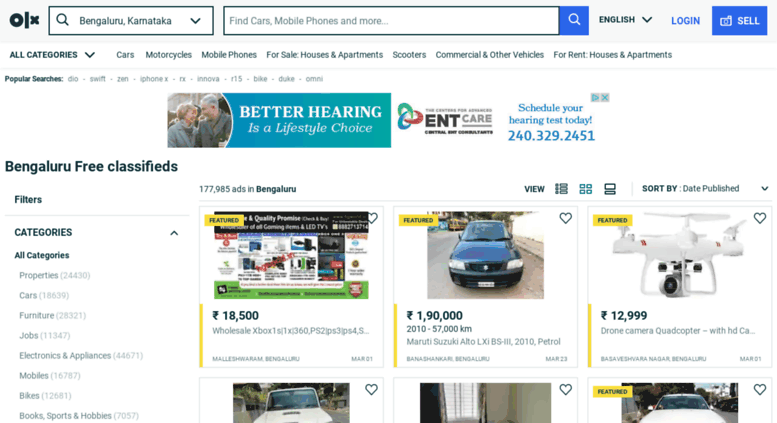
Task: Close the hearing ad with X icon
Action: coord(605,98)
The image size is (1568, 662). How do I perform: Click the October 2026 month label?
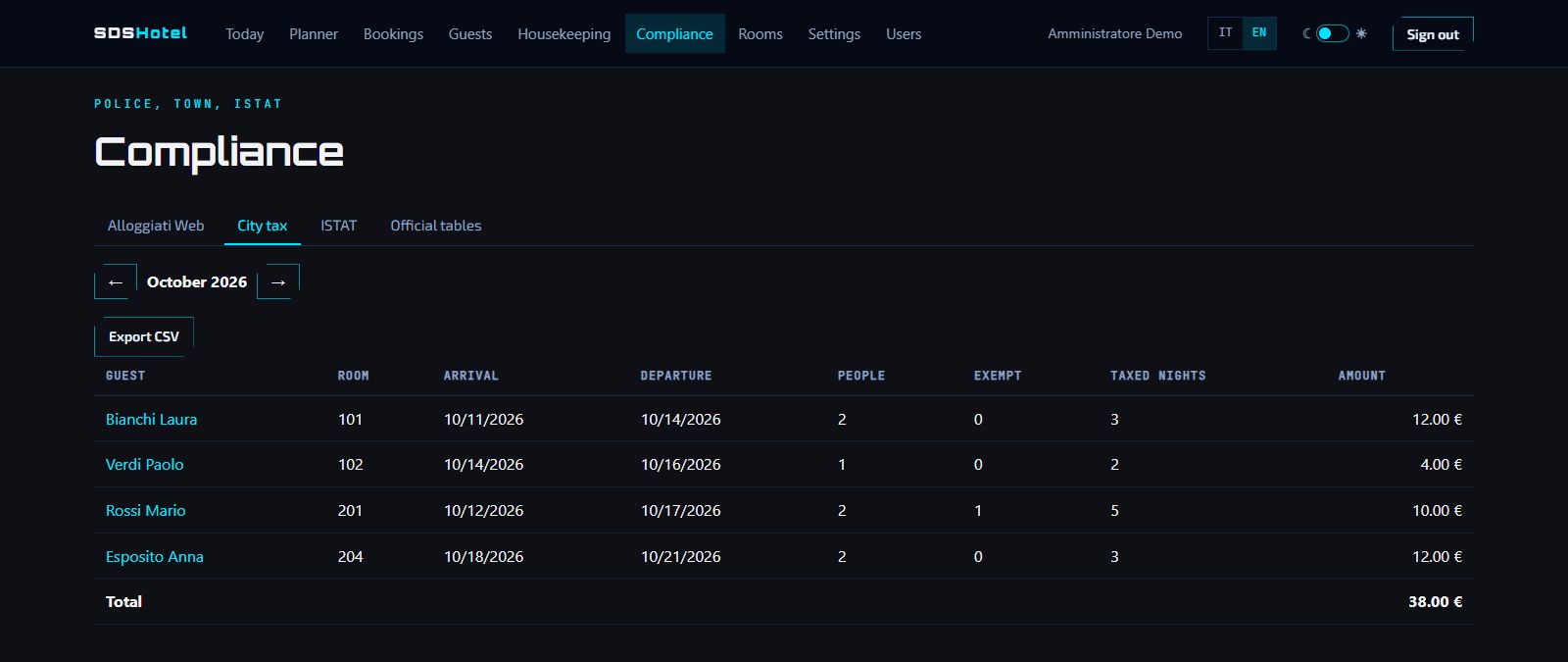tap(197, 281)
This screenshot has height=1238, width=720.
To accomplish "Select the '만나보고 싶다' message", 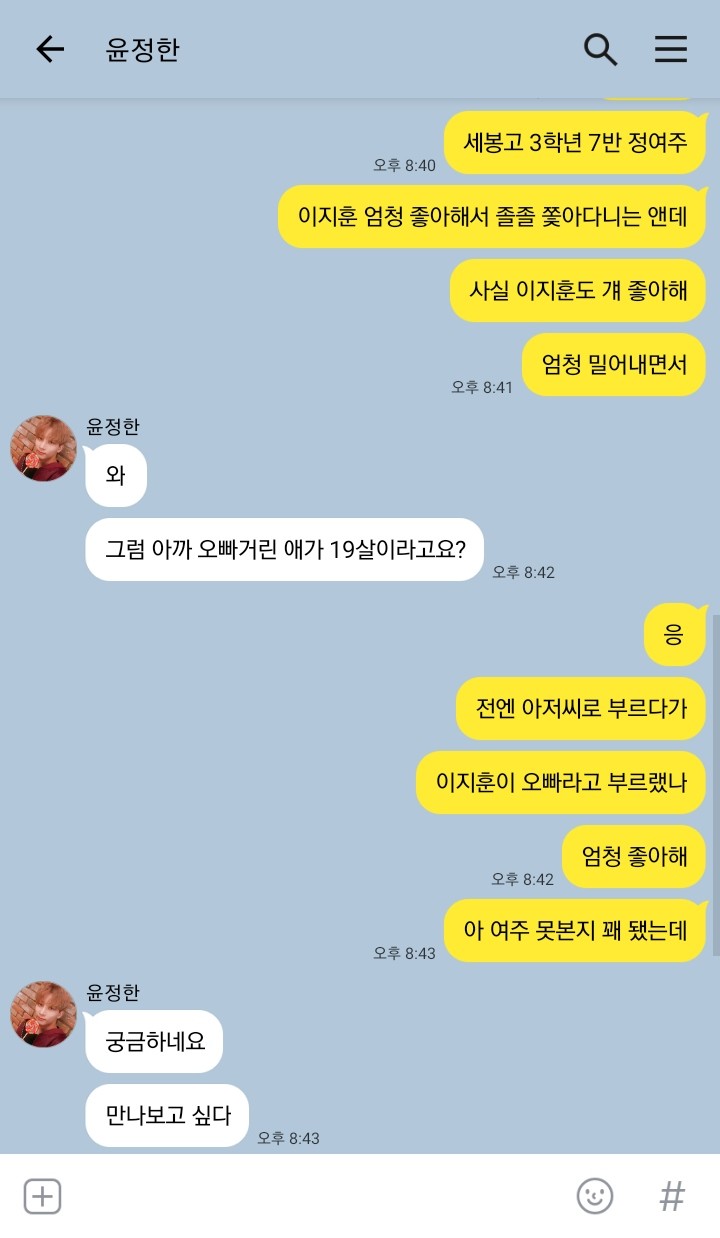I will 167,1115.
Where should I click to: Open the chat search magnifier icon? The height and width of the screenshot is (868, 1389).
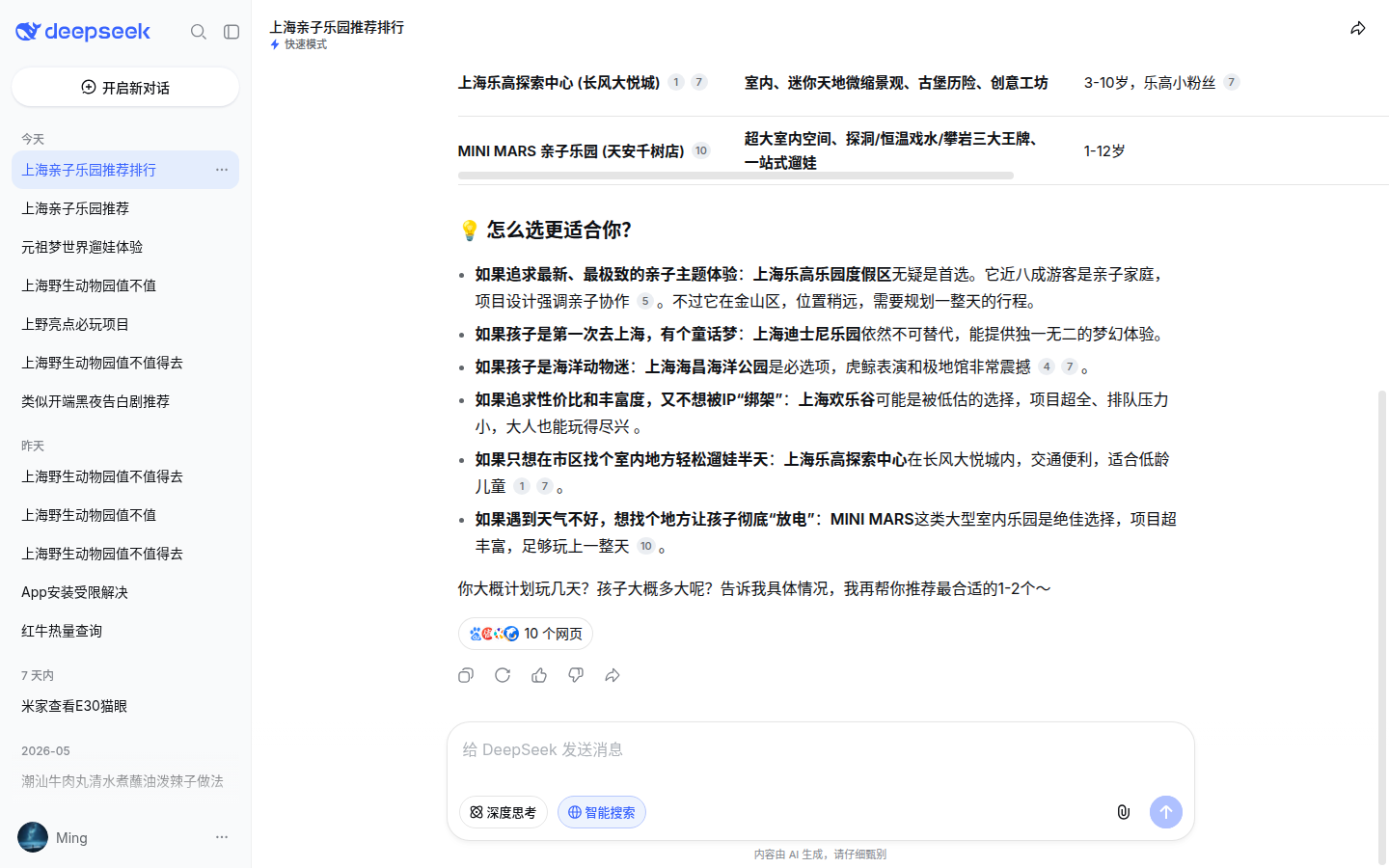tap(199, 32)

####################

How to complete this task: Your answer must be the lines from the one containing "Where should I" through the last line of the records, both included, written out exactly and without pictures.

Task output:
Where should I click to: Open the chat search magnifier icon? The height and width of the screenshot is (868, 1389).
tap(199, 32)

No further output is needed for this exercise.